A young woman has been forced to sleep next to a freezer because she suffers an agonising condition in her left knee that makes her feel like she is being “burned alive”.

Paige Howitt, 23, was diagnosed with Complex Regional Pain Syndrome (CRPS) – which medical experts say is an excruciating pain on a par with the amputation of a limb.

The often incurable condition leaves Ms Howitt, of Great Barr, Birmingham, with a constant severe burning sensation in her left knee, muscle spasms, swelling and insomnia.

She was getting treatment in a special oxygen chamber where the pure air was said to boost the body’s ability to heal and it gave her relief.

But she has since been forced to give up the service because of the cost of the care and the travel to get to Wolverhampton, where the chamber was based.
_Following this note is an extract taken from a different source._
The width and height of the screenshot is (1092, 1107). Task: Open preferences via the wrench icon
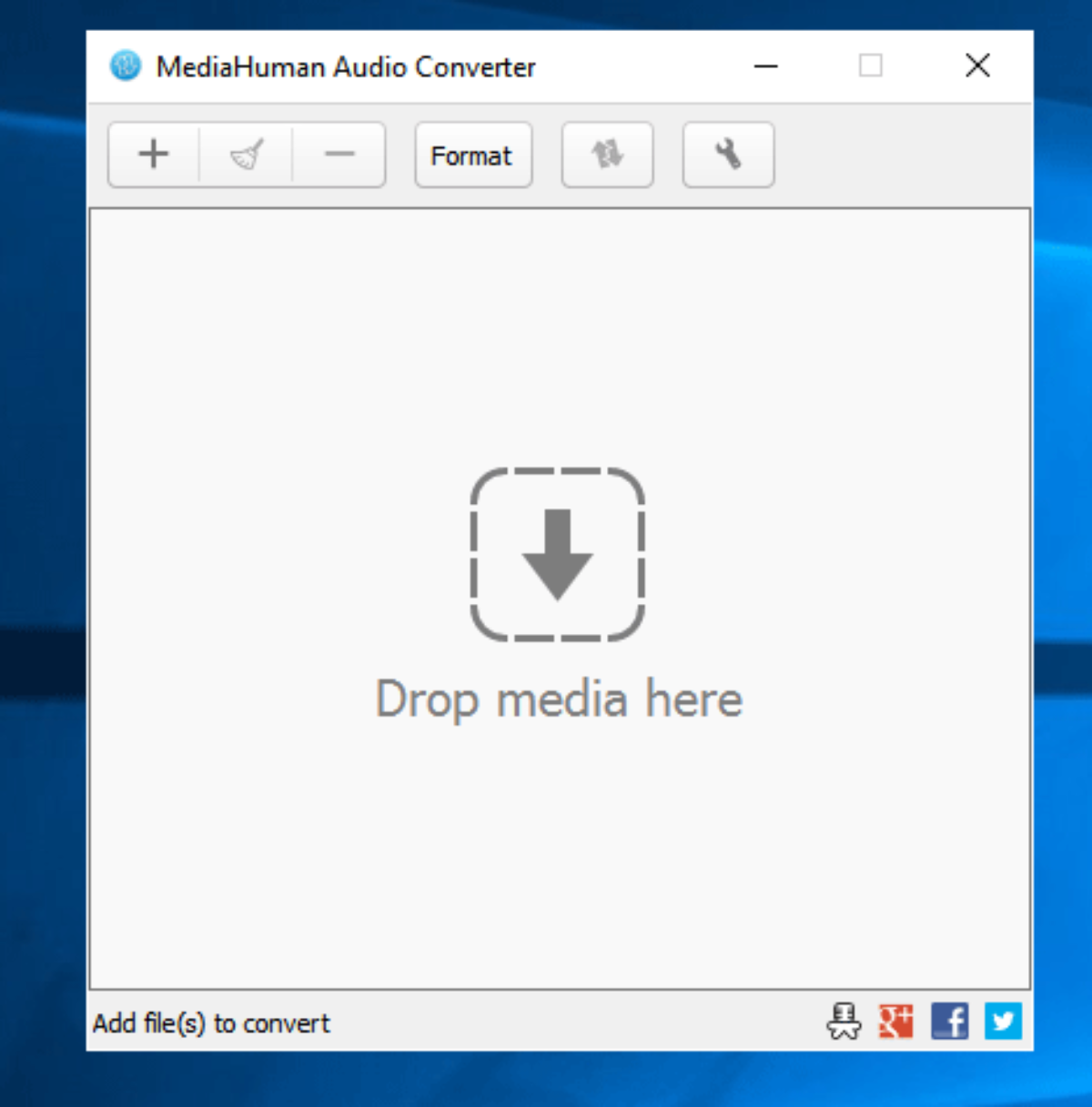[x=727, y=155]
She is now hoping to raise £25,000 to buy her own facility to use at home – but in the meantime she is forced place ice packs on her left leg while it is propped up on a pillow.

“The only slight relief I get is constant elevation [of the leg] and using ice packs 24/7, I even have a freezer at the side of my bed,” she wrote in her appeal on crowdfunding website JustGiving. “But they've reduced the blood supply to my knee causing secondary problems.”

Ms Howitt was diagnosed with CRPS two years ago following problems that arose when she had an operation to realign her left kneecap.

“I then developed intense pain in my knee. My surgeon and pain specialist diagnosed Complex Regional Pain Syndrome Type 2 - my nerves had been affected in the operation.”

The key symptom of her condition is pain that may be constant, leaving sufferers feeling “burning” and “pins and needles” sensation, according to the National Institute of Neurological Disorders and Stroke.

Ms Howitt has been forced to give up her nursing studies because of the condition and said it is hard for her to even leave her house because of the syndrome – which doctors said was incurable.

“CRPS has changed so much of my life and has took away my dreams. I suffer from depression and anxiety due to it, every day I want to give up knowing I'm out of options,” she said.

At the special oxygen chamber at a therapy centre in Wolverhampton, she inhaled the air in sessions for up to 60 minutes in a process which is said to boost the body’s natural ability to heal.

The care helped her condition but she had to give it up because of the cost of the service and the travel to get to the clinic.

Ms Howitt is aiming to raise £25,000 on the crowd-funding website JustGiving to buy her own oxygen chamber and has raised more than £2,000 of her target.

“There isn't a cure but I need some sort of hope and relief, having a chamber can give me that.”